■ Exercise directions ■
Search the material below for the word "will". Copy every line where it is found.

■ Supplied entries ■
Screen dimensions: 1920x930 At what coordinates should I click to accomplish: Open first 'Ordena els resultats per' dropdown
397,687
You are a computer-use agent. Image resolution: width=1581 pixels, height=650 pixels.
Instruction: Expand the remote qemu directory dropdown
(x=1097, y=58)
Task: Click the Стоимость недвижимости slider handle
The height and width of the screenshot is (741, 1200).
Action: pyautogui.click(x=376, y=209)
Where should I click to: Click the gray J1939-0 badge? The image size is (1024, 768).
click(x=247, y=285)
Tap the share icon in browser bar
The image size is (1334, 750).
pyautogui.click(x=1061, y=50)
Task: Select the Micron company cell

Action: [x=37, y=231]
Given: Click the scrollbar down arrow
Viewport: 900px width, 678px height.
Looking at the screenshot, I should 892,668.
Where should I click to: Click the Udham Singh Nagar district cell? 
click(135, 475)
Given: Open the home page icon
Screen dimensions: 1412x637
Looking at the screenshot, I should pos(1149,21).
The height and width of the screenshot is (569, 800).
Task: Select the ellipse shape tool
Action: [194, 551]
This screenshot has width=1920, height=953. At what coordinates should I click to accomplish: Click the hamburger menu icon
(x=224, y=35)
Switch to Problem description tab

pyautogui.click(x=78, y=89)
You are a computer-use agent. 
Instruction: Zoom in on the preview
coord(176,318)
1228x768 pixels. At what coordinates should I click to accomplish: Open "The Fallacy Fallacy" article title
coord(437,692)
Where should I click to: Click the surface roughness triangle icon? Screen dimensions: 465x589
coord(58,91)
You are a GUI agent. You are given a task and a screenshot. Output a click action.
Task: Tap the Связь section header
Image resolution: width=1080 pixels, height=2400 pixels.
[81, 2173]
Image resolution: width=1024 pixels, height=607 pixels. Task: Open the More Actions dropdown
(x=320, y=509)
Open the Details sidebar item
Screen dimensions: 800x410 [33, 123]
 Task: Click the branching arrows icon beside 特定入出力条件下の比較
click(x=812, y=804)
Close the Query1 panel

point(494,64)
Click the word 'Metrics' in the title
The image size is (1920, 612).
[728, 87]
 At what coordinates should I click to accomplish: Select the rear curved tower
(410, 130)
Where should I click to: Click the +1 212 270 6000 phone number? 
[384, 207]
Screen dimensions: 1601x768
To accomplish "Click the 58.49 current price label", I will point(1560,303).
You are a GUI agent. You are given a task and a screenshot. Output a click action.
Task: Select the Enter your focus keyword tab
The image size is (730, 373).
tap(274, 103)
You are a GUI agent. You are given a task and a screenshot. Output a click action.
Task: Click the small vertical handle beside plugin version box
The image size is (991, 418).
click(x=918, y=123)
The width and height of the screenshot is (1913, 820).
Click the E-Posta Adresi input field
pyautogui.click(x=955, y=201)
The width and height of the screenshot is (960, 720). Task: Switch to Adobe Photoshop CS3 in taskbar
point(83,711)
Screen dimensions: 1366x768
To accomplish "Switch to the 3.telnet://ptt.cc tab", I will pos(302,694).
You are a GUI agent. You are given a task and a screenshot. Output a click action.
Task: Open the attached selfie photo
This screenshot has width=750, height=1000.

■ Worked solution ■
To accomplish "Click the 58.49 current price label", I will point(1560,303).
To accomplish "Switch to the 3.telnet://ptt.cc tab", I will pos(302,694).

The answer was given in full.